### Source passage
╭──

What to Consider When Selecting a Convection Oven

Little advancement in food preparation technology have brought such impressive results to the game like commercial convection ovens. Using force heat distributed via circulator fans, convection ovens cook faster and more efficiently than conventional gas or electric ovens.

Additionally, convection cooking produces more consistent texture, taste and quality with every dish or ingredient. It’s a must have for the modern commercial kitchen, but choosing the right one for your restaurant’s needs requires some forethought and planning. Here is an overview of what to consider when selecting a convection oven for your commercial kitchen.

Why Should You Add A Convection Oven?

As technology has continued to advance (convection ovens have been around for some time), so has the effectiveness of the convection process and the smaller footprint of commercial grade equipment. Convection ovens can now be purchased and installed as countertop, modular (rolls on casters/wheels), standalone and single or double oven models. It’s never been easier to add the power, speed and convenience of a commercial-grade convection oven to your restaurant’s arsenal of resources, and you have plenty of options for where and how to install them to best fit your layout.

How Will You Use Your Convection Oven Most?

The good news about convection ovens is they are superior kitchen workhorses regardless of how you implement them. They can be used for any of the typical gas/electric oven/commercial range cooking tasks like baking, broiling or roasting. One caveat is they are designed to cook quickly and evenly, so it’s best not to use them as food warmers. For best results, experts recommend sticking to their primary cooking functions.

Where Do You Plan To Place Your Convection Oven?

There are many sizes and designs available for commercial-grade convection ovens, so chances are you can find one that’s the right fit for your kitchen. Fixed-installation is the most typical if you have the space available, but many restaurants with existing equipment are finding it difficult to find space even in large kitchens.

╰──

Decide whether each statement agrees with the convection oven guide above, answering yes or no and quoting the guide's deciding words. 1. The guide recommends using convection ovens as food warmers. 2. Convection ovens can be installed as countertop models. 3. Fixed installation is the most typical setup when space is available.

### Dataset content

╭──

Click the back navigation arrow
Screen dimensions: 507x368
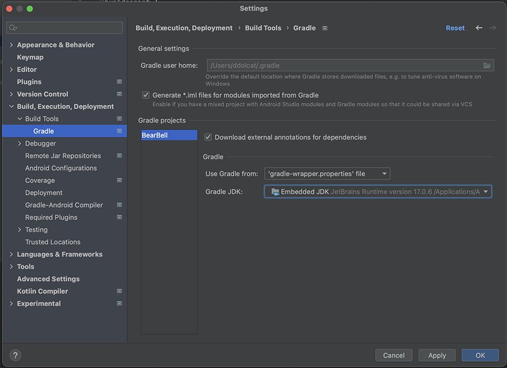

╰──

### Correct response
1. No: "it’s best not to use them as food warmers."
2. Yes: "Convection ovens can now be purchased and installed as countertop"
3. Yes: "Fixed-installation is the most typical if you have the space available"